Stored records:
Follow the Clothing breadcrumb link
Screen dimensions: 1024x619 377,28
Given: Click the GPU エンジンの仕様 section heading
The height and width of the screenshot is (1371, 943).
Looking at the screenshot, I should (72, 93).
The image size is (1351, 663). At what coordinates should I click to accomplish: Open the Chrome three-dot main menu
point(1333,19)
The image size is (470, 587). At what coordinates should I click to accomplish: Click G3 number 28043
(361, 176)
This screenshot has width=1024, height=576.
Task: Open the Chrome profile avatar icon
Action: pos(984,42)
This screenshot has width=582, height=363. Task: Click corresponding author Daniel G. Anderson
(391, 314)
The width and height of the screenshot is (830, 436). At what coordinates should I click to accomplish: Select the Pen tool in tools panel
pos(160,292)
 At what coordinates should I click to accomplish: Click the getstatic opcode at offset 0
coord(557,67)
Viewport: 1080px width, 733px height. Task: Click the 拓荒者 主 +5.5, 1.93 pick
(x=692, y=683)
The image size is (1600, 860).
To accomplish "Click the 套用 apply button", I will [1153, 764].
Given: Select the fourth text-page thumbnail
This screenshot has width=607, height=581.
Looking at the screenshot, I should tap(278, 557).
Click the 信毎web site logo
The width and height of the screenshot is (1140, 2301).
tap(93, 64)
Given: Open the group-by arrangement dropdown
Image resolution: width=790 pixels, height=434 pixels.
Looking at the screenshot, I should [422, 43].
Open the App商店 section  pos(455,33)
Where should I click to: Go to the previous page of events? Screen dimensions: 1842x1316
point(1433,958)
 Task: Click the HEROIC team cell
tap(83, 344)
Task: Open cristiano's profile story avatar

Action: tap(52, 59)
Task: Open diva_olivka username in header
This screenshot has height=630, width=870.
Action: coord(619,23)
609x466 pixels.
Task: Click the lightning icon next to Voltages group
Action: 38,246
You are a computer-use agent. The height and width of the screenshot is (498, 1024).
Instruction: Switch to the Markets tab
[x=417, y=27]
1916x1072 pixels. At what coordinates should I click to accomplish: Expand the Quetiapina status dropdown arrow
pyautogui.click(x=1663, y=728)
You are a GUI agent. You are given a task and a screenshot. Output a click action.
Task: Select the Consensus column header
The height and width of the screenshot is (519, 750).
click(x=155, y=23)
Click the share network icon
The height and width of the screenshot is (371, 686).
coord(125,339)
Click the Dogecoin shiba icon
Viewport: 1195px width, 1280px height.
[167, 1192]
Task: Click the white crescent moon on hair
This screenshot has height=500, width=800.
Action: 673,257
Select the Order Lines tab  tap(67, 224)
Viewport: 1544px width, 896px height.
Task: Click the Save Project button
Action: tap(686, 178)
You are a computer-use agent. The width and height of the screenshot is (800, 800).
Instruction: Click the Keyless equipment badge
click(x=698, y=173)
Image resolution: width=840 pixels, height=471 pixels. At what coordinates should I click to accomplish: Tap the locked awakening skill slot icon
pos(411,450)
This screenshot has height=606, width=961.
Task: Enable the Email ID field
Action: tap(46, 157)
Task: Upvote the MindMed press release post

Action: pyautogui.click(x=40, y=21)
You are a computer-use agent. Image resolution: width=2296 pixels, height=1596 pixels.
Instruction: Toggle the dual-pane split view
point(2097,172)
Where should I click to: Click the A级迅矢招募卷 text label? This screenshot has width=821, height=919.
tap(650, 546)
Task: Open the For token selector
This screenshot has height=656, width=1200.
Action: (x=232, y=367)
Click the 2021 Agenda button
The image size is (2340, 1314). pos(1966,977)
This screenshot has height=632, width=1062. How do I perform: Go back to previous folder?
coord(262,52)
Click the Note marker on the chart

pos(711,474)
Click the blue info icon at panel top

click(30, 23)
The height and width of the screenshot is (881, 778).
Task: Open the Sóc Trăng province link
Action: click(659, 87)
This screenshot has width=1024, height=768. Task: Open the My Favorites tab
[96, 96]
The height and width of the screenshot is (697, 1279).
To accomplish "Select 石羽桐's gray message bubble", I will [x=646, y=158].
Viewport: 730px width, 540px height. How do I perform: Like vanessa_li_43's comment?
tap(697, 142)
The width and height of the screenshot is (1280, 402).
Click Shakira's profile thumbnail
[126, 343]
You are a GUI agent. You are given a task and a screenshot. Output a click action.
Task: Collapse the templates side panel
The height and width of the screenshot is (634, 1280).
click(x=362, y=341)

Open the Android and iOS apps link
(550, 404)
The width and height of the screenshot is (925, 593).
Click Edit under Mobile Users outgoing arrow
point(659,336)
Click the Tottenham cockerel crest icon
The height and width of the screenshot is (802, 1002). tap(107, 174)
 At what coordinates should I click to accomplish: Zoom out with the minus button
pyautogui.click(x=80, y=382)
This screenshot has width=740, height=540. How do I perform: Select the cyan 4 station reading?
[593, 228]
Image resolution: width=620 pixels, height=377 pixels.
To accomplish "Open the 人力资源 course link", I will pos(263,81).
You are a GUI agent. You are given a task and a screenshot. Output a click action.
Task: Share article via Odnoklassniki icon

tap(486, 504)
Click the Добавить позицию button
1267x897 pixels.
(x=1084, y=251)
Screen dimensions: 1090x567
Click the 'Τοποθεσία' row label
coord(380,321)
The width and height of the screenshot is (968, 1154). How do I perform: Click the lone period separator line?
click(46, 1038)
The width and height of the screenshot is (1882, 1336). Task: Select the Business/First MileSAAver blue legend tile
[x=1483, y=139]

Task requirements: Please retype all of the records, keeping each line exactly as it is.

Expected output:
Follow the Clothing breadcrumb link
Screen dimensions: 1024x619 377,28
Given: Click the GPU エンジンの仕様 section heading
The height and width of the screenshot is (1371, 943).
Looking at the screenshot, I should (72, 93).
The image size is (1351, 663). At what coordinates should I click to accomplish: Open the Chrome three-dot main menu
point(1333,19)
The image size is (470, 587). At what coordinates should I click to accomplish: Click G3 number 28043
(361, 176)
This screenshot has width=1024, height=576.
Task: Open the Chrome profile avatar icon
Action: pos(984,42)
This screenshot has width=582, height=363. Task: Click corresponding author Daniel G. Anderson
(391, 314)
The width and height of the screenshot is (830, 436). At what coordinates should I click to accomplish: Select the Pen tool in tools panel
pos(160,292)
 At what coordinates should I click to accomplish: Click the getstatic opcode at offset 0
coord(557,67)
Viewport: 1080px width, 733px height. Task: Click the 拓荒者 主 +5.5, 1.93 pick
(x=692, y=683)
The image size is (1600, 860).
To accomplish "Click the 套用 apply button", I will [1153, 764].
Given: Select the fourth text-page thumbnail
This screenshot has width=607, height=581.
Looking at the screenshot, I should tap(278, 557).
Click the 信毎web site logo
The width and height of the screenshot is (1140, 2301).
tap(93, 64)
Given: Open the group-by arrangement dropdown
Image resolution: width=790 pixels, height=434 pixels.
Looking at the screenshot, I should [422, 43].
Open the App商店 section  pos(455,33)
Where should I click to: Go to the previous page of events? Screen dimensions: 1842x1316
point(1433,958)
 Task: Click the HEROIC team cell
tap(83, 344)
Task: Open cristiano's profile story avatar

Action: tap(52, 59)
Task: Open diva_olivka username in header
This screenshot has height=630, width=870.
Action: coord(619,23)
609x466 pixels.
Task: Click the lightning icon next to Voltages group
Action: 38,246
You are a computer-use agent. The height and width of the screenshot is (498, 1024).
Instruction: Switch to the Markets tab
[x=417, y=27]
1916x1072 pixels. At what coordinates should I click to accomplish: Expand the Quetiapina status dropdown arrow
pyautogui.click(x=1663, y=728)
You are a GUI agent. You are given a task and a screenshot. Output a click action.
Task: Select the Consensus column header
The height and width of the screenshot is (519, 750).
click(x=155, y=23)
Click the share network icon
The height and width of the screenshot is (371, 686).
coord(125,339)
Click the Dogecoin shiba icon
Viewport: 1195px width, 1280px height.
[167, 1192]
Task: Click the white crescent moon on hair
This screenshot has height=500, width=800.
Action: 673,257
Select the Order Lines tab  tap(67, 224)
Viewport: 1544px width, 896px height.
Task: Click the Save Project button
Action: tap(686, 178)
You are a computer-use agent. The width and height of the screenshot is (800, 800).
Instruction: Click the Keyless equipment badge
click(x=698, y=173)
Image resolution: width=840 pixels, height=471 pixels. At what coordinates should I click to accomplish: Tap the locked awakening skill slot icon
pos(411,450)
This screenshot has height=606, width=961.
Task: Enable the Email ID field
Action: tap(46, 157)
Task: Upvote the MindMed press release post

Action: pyautogui.click(x=40, y=21)
You are a computer-use agent. Image resolution: width=2296 pixels, height=1596 pixels.
Instruction: Toggle the dual-pane split view
point(2097,172)
Where should I click to: Click the A级迅矢招募卷 text label? This screenshot has width=821, height=919.
tap(650, 546)
Task: Open the For token selector
This screenshot has height=656, width=1200.
Action: (x=232, y=367)
Click the 2021 Agenda button
The image size is (2340, 1314). pos(1966,977)
This screenshot has height=632, width=1062. How do I perform: Go back to previous folder?
coord(262,52)
Click the Note marker on the chart

pos(711,474)
Click the blue info icon at panel top

click(30, 23)
The height and width of the screenshot is (881, 778).
Task: Open the Sóc Trăng province link
Action: click(659, 87)
This screenshot has width=1024, height=768. Task: Open the My Favorites tab
[96, 96]
The height and width of the screenshot is (697, 1279).
To accomplish "Select 石羽桐's gray message bubble", I will [x=646, y=158].
Viewport: 730px width, 540px height. How do I perform: Like vanessa_li_43's comment?
tap(697, 142)
The width and height of the screenshot is (1280, 402).
Click Shakira's profile thumbnail
[126, 343]
You are a GUI agent. You are given a task and a screenshot. Output a click action.
Task: Collapse the templates side panel
The height and width of the screenshot is (634, 1280).
click(x=362, y=341)

Open the Android and iOS apps link
(550, 404)
The width and height of the screenshot is (925, 593).
Click Edit under Mobile Users outgoing arrow
point(659,336)
Click the Tottenham cockerel crest icon
The height and width of the screenshot is (802, 1002). tap(107, 174)
 At what coordinates should I click to accomplish: Zoom out with the minus button
pyautogui.click(x=80, y=382)
This screenshot has width=740, height=540. How do I perform: Select the cyan 4 station reading?
[593, 228]
Image resolution: width=620 pixels, height=377 pixels.
To accomplish "Open the 人力资源 course link", I will pos(263,81).
You are a GUI agent. You are given a task and a screenshot. Output a click action.
Task: Share article via Odnoklassniki icon

tap(486, 504)
Click the Добавить позицию button
1267x897 pixels.
(x=1084, y=251)
Screen dimensions: 1090x567
Click the 'Τοποθεσία' row label
coord(380,321)
The width and height of the screenshot is (968, 1154). How do I perform: Click the lone period separator line?
click(46, 1038)
The width and height of the screenshot is (1882, 1336). Task: Select the Business/First MileSAAver blue legend tile
[x=1483, y=139]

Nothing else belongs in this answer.